§ ASSIGNMENT
Print the first line of the records below and every line after it, up to and including the line with "Resources (943, 93)". Print nothing else.

§ INFORMATION
————

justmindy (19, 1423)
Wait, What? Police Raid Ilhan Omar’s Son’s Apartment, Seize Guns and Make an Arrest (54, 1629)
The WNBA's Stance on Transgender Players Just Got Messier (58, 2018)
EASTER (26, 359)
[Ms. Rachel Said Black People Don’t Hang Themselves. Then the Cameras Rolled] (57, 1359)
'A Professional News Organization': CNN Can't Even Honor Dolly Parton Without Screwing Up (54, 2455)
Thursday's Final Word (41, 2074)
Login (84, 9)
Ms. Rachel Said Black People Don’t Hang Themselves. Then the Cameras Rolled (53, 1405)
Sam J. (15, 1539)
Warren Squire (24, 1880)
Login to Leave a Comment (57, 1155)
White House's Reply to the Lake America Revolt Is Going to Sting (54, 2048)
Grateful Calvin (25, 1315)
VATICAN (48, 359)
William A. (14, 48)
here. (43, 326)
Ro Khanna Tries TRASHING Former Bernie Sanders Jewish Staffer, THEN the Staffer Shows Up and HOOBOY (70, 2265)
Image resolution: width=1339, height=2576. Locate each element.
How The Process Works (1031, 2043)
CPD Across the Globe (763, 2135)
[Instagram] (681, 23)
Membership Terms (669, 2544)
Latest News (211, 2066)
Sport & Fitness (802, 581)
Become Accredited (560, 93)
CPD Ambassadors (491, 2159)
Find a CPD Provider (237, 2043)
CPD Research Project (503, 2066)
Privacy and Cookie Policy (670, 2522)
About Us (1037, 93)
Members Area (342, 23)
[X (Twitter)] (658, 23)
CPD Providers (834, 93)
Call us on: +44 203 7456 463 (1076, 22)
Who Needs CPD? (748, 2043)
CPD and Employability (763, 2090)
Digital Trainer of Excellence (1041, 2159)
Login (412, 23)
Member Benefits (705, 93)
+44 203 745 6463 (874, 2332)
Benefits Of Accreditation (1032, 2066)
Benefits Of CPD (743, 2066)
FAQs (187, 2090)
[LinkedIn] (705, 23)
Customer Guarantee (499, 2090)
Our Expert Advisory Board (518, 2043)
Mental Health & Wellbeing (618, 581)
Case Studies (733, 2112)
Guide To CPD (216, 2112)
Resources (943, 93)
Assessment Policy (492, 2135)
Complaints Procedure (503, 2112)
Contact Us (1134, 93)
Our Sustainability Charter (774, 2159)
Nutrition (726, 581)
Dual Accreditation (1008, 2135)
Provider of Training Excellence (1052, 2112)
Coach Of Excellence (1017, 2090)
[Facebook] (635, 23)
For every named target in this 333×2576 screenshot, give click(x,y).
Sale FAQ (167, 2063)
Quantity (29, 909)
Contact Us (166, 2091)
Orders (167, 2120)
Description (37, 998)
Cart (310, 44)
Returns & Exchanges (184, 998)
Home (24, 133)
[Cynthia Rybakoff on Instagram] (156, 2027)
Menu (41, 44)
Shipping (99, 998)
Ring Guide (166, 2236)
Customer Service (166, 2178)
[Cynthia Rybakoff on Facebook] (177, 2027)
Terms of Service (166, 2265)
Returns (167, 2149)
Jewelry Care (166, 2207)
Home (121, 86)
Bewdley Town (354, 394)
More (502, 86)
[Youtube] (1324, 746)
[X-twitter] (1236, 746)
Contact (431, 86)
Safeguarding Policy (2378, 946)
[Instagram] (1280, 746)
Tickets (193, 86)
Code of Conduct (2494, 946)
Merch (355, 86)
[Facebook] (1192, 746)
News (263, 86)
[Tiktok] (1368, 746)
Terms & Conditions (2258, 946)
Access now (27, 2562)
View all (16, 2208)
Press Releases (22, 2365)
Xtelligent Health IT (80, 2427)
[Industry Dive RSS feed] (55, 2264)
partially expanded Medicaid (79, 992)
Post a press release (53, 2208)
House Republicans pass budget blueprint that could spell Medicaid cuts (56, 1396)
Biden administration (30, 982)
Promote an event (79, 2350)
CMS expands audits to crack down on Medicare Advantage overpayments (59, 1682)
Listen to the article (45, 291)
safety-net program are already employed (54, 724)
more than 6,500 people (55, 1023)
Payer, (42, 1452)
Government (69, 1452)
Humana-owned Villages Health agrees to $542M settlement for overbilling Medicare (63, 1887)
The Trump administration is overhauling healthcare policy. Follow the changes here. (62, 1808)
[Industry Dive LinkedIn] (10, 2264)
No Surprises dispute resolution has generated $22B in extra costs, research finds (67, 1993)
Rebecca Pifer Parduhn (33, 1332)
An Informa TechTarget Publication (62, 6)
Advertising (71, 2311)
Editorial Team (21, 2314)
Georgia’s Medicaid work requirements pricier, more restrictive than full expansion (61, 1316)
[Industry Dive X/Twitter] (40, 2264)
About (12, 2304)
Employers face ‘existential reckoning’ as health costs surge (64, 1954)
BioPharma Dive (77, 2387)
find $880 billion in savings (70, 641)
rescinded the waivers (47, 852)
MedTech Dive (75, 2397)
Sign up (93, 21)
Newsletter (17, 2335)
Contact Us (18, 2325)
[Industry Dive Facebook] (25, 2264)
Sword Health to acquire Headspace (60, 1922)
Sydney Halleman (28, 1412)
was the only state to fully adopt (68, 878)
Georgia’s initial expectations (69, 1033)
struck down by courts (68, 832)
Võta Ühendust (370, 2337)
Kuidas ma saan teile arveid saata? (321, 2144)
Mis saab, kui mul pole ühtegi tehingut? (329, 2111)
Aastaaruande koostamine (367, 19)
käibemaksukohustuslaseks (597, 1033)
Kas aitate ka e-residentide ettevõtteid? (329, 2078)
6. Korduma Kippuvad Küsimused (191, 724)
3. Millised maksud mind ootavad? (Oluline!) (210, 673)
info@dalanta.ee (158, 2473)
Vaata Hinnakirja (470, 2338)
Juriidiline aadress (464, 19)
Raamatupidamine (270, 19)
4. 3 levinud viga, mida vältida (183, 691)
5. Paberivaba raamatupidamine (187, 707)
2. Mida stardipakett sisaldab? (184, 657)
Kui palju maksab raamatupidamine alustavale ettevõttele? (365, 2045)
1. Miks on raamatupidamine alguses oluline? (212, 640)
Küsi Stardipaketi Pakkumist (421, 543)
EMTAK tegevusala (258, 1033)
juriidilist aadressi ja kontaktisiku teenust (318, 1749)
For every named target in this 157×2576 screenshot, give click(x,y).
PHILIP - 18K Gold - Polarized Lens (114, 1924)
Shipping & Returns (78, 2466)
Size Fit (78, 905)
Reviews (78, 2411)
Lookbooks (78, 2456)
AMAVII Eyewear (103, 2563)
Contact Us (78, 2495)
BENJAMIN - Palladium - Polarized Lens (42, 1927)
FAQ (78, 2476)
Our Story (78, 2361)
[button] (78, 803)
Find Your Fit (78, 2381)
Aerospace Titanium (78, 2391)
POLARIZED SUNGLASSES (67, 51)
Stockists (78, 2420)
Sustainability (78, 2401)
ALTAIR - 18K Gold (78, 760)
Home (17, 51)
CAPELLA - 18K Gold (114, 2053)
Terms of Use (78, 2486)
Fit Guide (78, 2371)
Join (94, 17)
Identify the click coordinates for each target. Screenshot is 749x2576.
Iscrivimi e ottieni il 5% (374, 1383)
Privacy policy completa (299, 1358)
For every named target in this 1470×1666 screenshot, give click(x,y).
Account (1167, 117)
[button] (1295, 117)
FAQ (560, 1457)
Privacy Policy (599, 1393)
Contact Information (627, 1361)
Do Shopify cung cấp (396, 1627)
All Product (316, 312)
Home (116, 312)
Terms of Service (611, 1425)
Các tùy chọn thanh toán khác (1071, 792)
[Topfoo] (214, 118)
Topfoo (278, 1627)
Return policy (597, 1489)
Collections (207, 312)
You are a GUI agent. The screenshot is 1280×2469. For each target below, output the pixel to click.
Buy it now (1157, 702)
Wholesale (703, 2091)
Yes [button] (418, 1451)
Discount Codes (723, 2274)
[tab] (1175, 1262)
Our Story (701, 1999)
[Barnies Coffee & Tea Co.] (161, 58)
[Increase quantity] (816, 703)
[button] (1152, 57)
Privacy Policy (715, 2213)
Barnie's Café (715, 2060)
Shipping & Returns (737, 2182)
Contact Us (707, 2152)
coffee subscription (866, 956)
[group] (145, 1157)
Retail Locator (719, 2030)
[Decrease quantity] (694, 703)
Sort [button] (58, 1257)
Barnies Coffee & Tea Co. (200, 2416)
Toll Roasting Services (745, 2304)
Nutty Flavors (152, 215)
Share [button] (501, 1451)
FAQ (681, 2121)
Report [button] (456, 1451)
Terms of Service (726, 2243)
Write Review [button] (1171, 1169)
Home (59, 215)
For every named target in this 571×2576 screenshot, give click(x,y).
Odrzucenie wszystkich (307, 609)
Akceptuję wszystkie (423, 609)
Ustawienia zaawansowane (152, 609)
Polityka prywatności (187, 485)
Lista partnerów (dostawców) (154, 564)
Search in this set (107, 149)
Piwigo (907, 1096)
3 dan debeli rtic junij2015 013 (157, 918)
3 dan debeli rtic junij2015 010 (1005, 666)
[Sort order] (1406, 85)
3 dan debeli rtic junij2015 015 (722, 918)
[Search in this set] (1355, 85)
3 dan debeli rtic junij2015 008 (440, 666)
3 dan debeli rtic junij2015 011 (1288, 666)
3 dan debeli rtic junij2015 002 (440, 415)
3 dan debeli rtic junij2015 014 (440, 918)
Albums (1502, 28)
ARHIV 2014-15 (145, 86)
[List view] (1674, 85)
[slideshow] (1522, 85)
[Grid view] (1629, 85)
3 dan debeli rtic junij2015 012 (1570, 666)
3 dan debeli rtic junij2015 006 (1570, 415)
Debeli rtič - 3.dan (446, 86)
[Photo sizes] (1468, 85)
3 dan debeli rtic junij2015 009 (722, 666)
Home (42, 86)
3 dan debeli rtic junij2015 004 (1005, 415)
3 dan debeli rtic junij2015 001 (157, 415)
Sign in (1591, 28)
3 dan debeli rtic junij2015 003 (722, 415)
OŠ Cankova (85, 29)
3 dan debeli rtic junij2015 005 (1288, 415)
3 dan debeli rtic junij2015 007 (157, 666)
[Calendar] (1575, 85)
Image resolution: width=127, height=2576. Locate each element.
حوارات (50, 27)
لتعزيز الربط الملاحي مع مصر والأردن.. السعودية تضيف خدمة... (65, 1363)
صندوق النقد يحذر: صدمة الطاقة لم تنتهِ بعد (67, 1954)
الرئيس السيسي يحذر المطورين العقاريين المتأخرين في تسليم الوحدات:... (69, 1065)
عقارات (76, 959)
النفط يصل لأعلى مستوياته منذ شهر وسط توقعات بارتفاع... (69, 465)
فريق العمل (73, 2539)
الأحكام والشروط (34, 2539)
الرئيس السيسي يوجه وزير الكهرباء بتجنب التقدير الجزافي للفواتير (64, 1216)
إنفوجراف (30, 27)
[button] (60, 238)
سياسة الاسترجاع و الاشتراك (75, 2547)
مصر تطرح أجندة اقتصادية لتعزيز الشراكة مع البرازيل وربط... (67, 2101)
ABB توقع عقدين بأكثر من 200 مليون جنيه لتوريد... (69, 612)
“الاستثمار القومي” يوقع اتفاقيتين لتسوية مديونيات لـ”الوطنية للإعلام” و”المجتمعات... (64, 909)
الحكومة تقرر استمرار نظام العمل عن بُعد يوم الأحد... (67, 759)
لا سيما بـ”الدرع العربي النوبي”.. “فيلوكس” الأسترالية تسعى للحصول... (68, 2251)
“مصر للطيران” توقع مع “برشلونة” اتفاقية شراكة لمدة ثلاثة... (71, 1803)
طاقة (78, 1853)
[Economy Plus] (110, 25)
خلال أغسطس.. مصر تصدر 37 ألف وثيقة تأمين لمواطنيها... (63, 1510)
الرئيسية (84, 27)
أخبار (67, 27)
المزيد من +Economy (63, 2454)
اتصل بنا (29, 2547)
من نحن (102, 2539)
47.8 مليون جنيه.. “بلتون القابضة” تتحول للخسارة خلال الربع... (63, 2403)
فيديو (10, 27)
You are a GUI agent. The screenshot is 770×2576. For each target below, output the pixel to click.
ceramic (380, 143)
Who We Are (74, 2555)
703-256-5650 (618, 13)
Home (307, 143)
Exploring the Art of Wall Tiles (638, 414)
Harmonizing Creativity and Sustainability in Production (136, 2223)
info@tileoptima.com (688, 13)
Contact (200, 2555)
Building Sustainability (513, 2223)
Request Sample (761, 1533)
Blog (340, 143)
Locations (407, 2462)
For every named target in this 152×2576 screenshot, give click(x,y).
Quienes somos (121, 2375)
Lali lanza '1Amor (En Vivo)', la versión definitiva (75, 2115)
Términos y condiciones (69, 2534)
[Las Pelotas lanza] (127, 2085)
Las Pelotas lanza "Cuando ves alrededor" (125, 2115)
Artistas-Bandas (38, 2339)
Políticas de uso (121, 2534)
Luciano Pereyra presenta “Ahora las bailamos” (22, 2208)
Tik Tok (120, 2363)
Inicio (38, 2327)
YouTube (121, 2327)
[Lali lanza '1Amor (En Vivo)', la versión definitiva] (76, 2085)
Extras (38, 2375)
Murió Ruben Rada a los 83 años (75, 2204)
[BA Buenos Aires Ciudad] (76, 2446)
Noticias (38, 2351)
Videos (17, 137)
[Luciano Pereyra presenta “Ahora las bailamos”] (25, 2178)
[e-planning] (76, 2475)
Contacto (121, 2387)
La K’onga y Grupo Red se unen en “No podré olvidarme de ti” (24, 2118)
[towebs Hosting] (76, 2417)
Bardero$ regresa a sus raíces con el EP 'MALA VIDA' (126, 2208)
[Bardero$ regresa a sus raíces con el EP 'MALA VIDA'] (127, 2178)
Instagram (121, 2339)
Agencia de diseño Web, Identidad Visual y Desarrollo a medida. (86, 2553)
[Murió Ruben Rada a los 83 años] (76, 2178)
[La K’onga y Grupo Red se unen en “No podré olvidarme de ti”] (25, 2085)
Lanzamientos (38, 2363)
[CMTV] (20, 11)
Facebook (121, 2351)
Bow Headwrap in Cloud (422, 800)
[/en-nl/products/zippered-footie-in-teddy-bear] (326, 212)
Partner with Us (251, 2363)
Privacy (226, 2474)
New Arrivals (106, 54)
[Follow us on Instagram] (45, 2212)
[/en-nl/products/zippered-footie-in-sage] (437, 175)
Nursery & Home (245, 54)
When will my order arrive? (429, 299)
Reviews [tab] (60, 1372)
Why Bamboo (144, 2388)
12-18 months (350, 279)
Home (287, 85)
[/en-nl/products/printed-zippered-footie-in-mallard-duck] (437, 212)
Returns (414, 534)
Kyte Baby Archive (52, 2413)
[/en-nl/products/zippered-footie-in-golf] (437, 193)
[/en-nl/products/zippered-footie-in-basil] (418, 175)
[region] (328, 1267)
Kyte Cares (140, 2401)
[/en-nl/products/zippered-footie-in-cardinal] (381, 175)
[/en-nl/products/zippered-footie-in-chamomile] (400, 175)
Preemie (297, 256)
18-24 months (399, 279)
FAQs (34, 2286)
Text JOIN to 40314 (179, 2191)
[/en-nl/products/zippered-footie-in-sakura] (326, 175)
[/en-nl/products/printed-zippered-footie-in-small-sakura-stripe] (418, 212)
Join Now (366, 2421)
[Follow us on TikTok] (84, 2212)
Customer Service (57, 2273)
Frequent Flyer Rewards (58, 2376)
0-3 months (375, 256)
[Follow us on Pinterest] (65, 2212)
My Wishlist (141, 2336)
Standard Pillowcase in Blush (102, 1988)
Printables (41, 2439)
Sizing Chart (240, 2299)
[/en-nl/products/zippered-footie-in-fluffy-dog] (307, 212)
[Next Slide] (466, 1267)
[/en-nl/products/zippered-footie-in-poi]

————

§ TASK ANSWER
justmindy (19, 1423)
Wait, What? Police Raid Ilhan Omar’s Son’s Apartment, Seize Guns and Make an Arrest (54, 1629)
The WNBA's Stance on Transgender Players Just Got Messier (58, 2018)
EASTER (26, 359)
[Ms. Rachel Said Black People Don’t Hang Themselves. Then the Cameras Rolled] (57, 1359)
'A Professional News Organization': CNN Can't Even Honor Dolly Parton Without Screwing Up (54, 2455)
Thursday's Final Word (41, 2074)
Login (84, 9)
Ms. Rachel Said Black People Don’t Hang Themselves. Then the Cameras Rolled (53, 1405)
Sam J. (15, 1539)
Warren Squire (24, 1880)
Login to Leave a Comment (57, 1155)
White House's Reply to the Lake America Revolt Is Going to Sting (54, 2048)
Grateful Calvin (25, 1315)
VATICAN (48, 359)
William A. (14, 48)
here. (43, 326)
Ro Khanna Tries TRASHING Former Bernie Sanders Jewish Staffer, THEN the Staffer Shows Up and HOOBOY (70, 2265)
Image resolution: width=1339, height=2576. Locate each element.
How The Process Works (1031, 2043)
CPD Across the Globe (763, 2135)
[Instagram] (681, 23)
Membership Terms (669, 2544)
Latest News (211, 2066)
Sport & Fitness (802, 581)
Become Accredited (560, 93)
CPD Ambassadors (491, 2159)
Find a CPD Provider (237, 2043)
CPD Research Project (503, 2066)
Privacy and Cookie Policy (670, 2522)
About Us (1037, 93)
Members Area (342, 23)
[X (Twitter)] (658, 23)
CPD Providers (834, 93)
Call us on: +44 203 7456 463 (1076, 22)
Who Needs CPD? (748, 2043)
CPD and Employability (763, 2090)
Digital Trainer of Excellence (1041, 2159)
Login (412, 23)
Member Benefits (705, 93)
+44 203 745 6463 (874, 2332)
Benefits Of Accreditation (1032, 2066)
Benefits Of CPD (743, 2066)
FAQs (187, 2090)
[LinkedIn] (705, 23)
Customer Guarantee (499, 2090)
Our Expert Advisory Board (518, 2043)
Mental Health & Wellbeing (618, 581)
Case Studies (733, 2112)
Guide To CPD (216, 2112)
Resources (943, 93)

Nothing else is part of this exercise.